Se você quer conhecer um pouco mais o universo de João Guimarães Rosa, a dica é seguir até a cidade de Cordisburgo. Durante o mês de julho, de 20 a 27, acontece a principal festa da cidade dedicada ao escritor: a Semana Roseana, que reúne apaixonados por sua obra e oferece uma extensa programação artística. A cidade também tem várias cachoeiras e alguns pontos onde as veredas (e o cerrado) ainda resistem. De Belo Horizonte são 93 quilômetros pela BR- 040 (no sentido Brasília) e mais 22 quilômetros pela MG-231, até Cordisburgo.

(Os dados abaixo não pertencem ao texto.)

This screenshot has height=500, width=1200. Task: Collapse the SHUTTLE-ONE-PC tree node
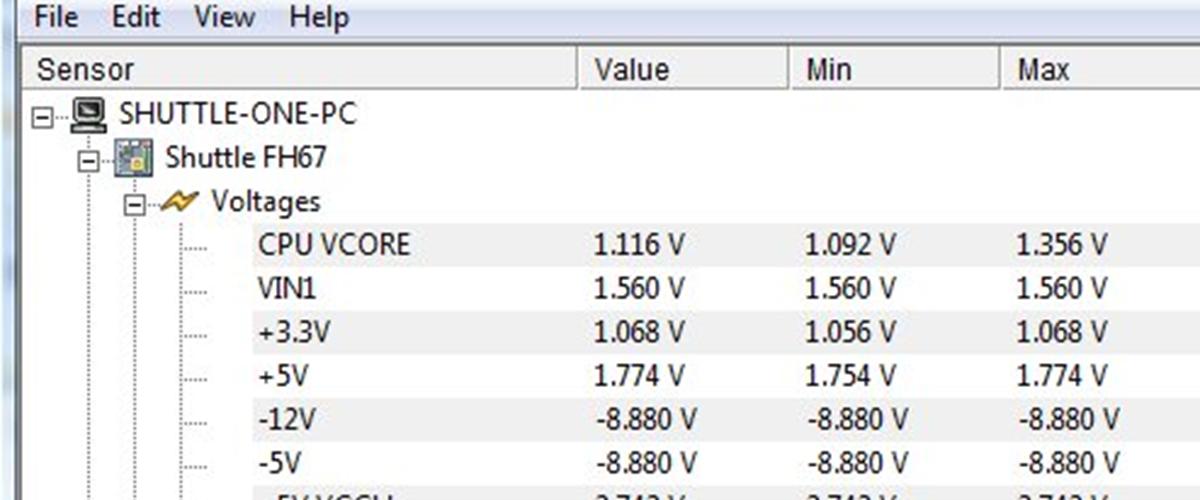click(x=42, y=116)
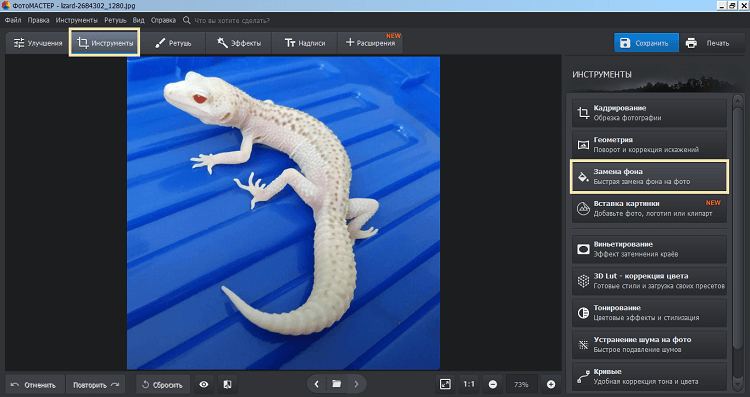The width and height of the screenshot is (750, 397).
Task: Select Замена фона background replacement
Action: coord(649,176)
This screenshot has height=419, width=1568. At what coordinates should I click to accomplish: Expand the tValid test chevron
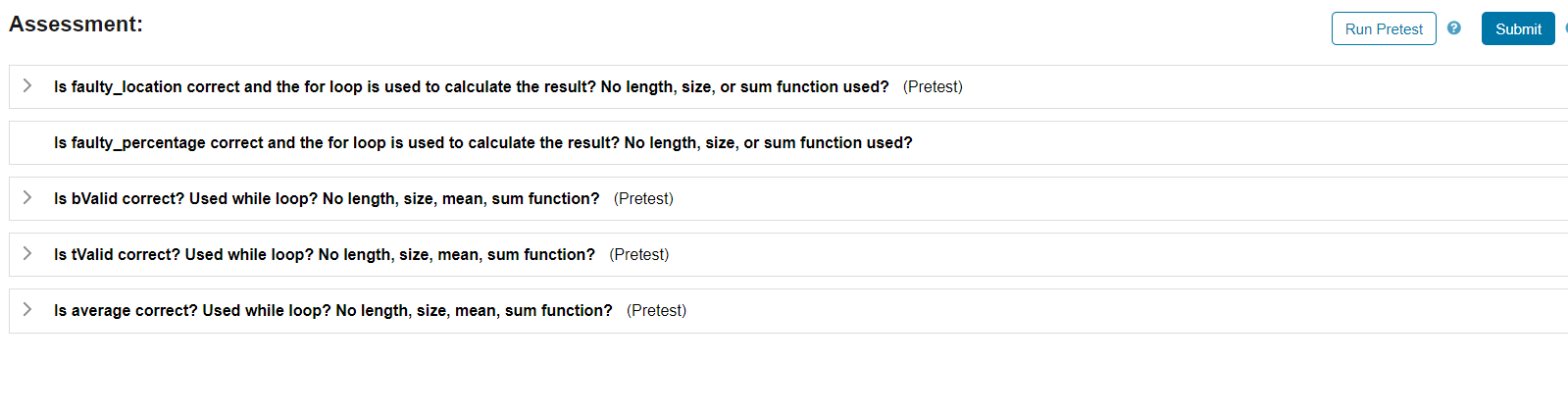click(x=27, y=254)
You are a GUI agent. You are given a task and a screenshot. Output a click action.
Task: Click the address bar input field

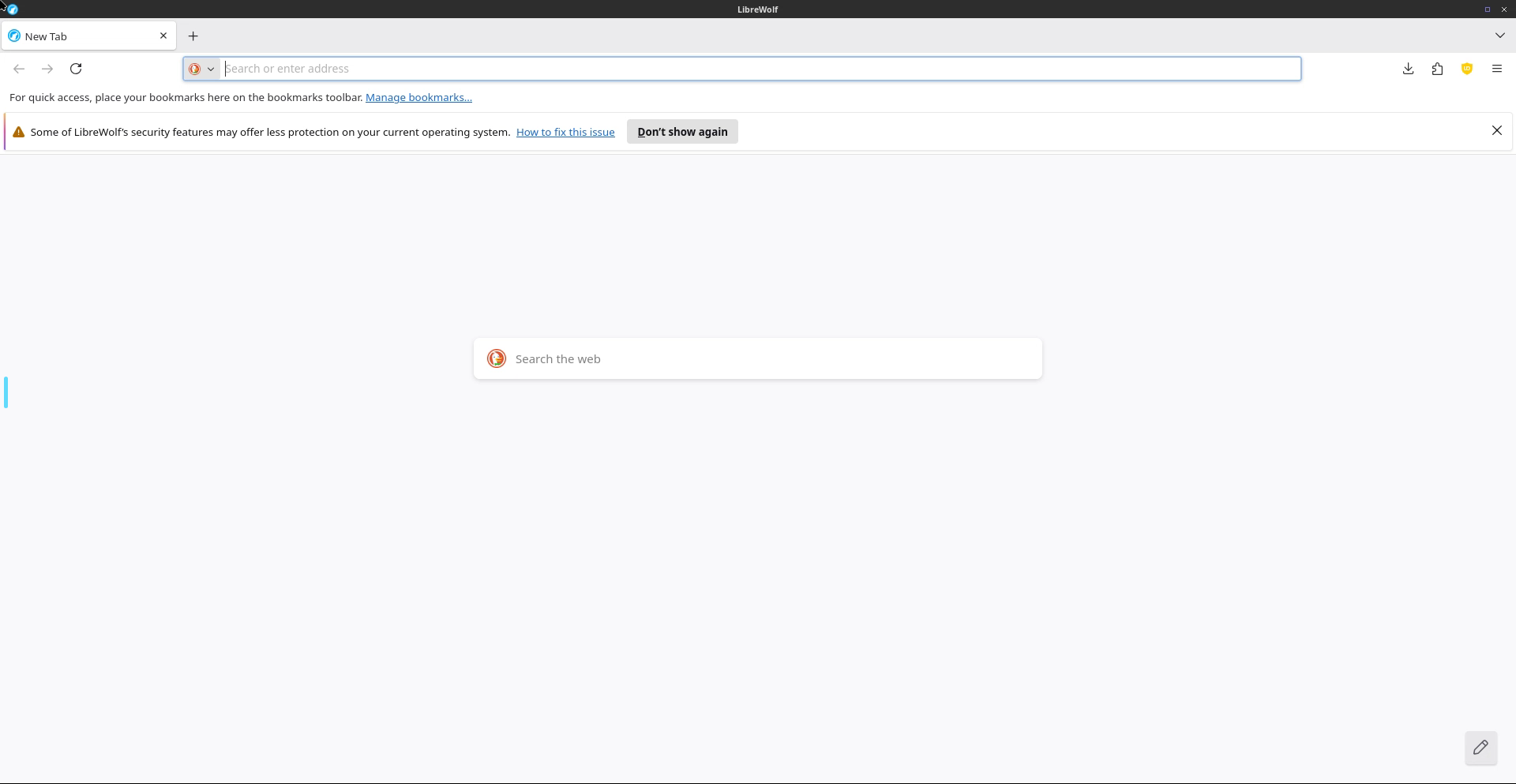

Museu Casa João Guimarães Rosa

Museu Guimarães Rosa

Av. Padre João, 744

Cordisburgo – MG – Brasil

Mais informações: fone (31) 3715-1378

Memorial Manuelzão

No vilarejo de Andrequicé, onde o vaqueiro Manuel Nardy viveu até sua morte, foi construído o Memorial Manuelzão, em sua antiga casa, onde estão expostos seus pertences e um pouco de sua história. Andrequicé fica a 30 quilômetros da cidade de Três Marias, seguindo pela Rodovia BR-040. De Belo Horizonte são 255 quilômetros.